_Directions_
a - Rewrite the stretch of the Solo One article from "- Gus Mercurio" through "Bradley (1 episode)", replacing "Dave Bradley" with "Dave Bentley".
b - Carry on the Solo One article from its last line.

_Document text_
- Genre: Crime drama
- Starring: Paul Cronin Aileen Britton Keith Eden
- Country of origin: Australia
- Original language: English
- No. of seasons: 1
- No. of episodes: 13

Production
- Executive producer: Ian Crawford
- Producer: Henry Crawford
- Production locations: Melbourne, Victoria
- Production company: Crawford Productions

Original release
- Network: Seven Network
- Release: 17 June – 10 September 1976

= Solo One =

Australian television series

Solo One is an Australian television series made by Crawford Productions for the Seven Network and screened in 1976. There were 13 half-hour episodes.

==Synopsis==

The series was a spin-off from Crawford's other police show Matlock Police and featured Paul Cronin reprising his role as Senior Constable Gary Hogan, but tailored for a younger audience.

It was set in the real country town of Emerald in the Dandenong Ranges east of Melbourne and used the town's actual police station.

In the series Hogan sorts out problems for the locals. His call sign is Solo One, hence the series title.

==Cast==

===Main===
- Paul Cronin as Senior Constable Gary Hogan
- Aileen Britton as Aunt Nan
- Keith Eden as Joe Porter

===Guests===
- Alwyn Kurts as Alfonso (1 episode)
- Elspeth Ballantyne as Sylvia Simpson (1 episode)
- George Spartels as Harry Thomas (1 episode)
- Gus Mercurio as Pickett (1 episode)
- Lesley Baker as Mrs Pickett (1 episode)
- Lionel Long as Bob Williams (1 episode)
- Lyndel Rowe as Louise Duncan (1 episode)
- Normie Rowe as Dave Bradley (1 episode)
- Peter Cummins as Rod Hudson (1 episode)
- Queenie Ashton as Annie Robinson (1 episode)
- Richard Morgan as Timmy Savage (1 episode)
- Terence Donovan as Bill Morgan (1 episode)
- Terry Gill as Bill Duncan (1 episode)
- Terry Norris as Burgess (1 episode)
- Vivean Gray as Mrs Jupp (1 episode)

== Episode list ==

| No. overall | No. in season | Title | Directed by | Written by | Original release date |
| 1 | 1 | "The Runaway" | David Stevens | Tom Hegarty & Vincent Moran | 18 June 1976 |
Gary Hogan helps a runaway boy solve some problems and as a result, rescues his father from a caravan at a deserted mine. The Most Outstanding Performance for a Juvenile Logie was given to Greg Stroud for this episode.

_Material provided_
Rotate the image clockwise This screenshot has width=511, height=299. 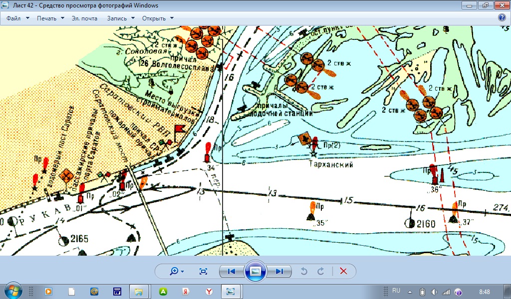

_Answer list_
a -
- Gus Mercurio as Pickett (1 episode)
- Lesley Baker as Mrs Pickett (1 episode)
- Lionel Long as Bob Williams (1 episode)
- Lyndel Rowe as Louise Duncan (1 episode)
- Normie Rowe as Dave Bentley (1 episode)

b -
| 2 | 2 | "Goodbye George" | David Stevens | Vince Moran | 25 June 1976 |
A travelling ventriloquist steals an aging horse to be able to continue his journey to Emerald to attend the celebration for the new railway line extension.
| 3 | 3 | "Serious Trouble" | Rod Hardy | Keith Thompson | 6 August 1976 |
Young Rosie Hood learns her brother, Frank, got roped into committing a robbery with another youth.
| 4 | 4 | "The Billabong" | David Stevens | Denise Morgan | 23 July 1976 |
Gary Hogan is called on to mediate a dispute between landholder Dave Bradley and his elderly neighbour, Jack Norton.
| 5 | 5 | "Strike Me Die Benson" | Rod Hardy | Gwenda Marsh | 9 July 1976 |
Two distant relatives' concern for the well being of the elderly uncle - and his gold - puts Gary Hogan onto the trail of Bill Benson, a man determined to blow himself up in an old mine.
| 6 | 6 | "Summer Magic" | David Stevens | Peter Kinloch | 27 August 1976 |
Poultry farmer Frank Burgess calls on Gary Hogan for help after he discovers his chooks are being menaced by a dog.
| 7 | 7 | "The Bike" | Rob Hardy | John Drew | 3 September 1976 |
Young Booby Duncan runs away from home after overhearing that his parents won't be able to afford to buy him the new bicycle they promised him for his birthday.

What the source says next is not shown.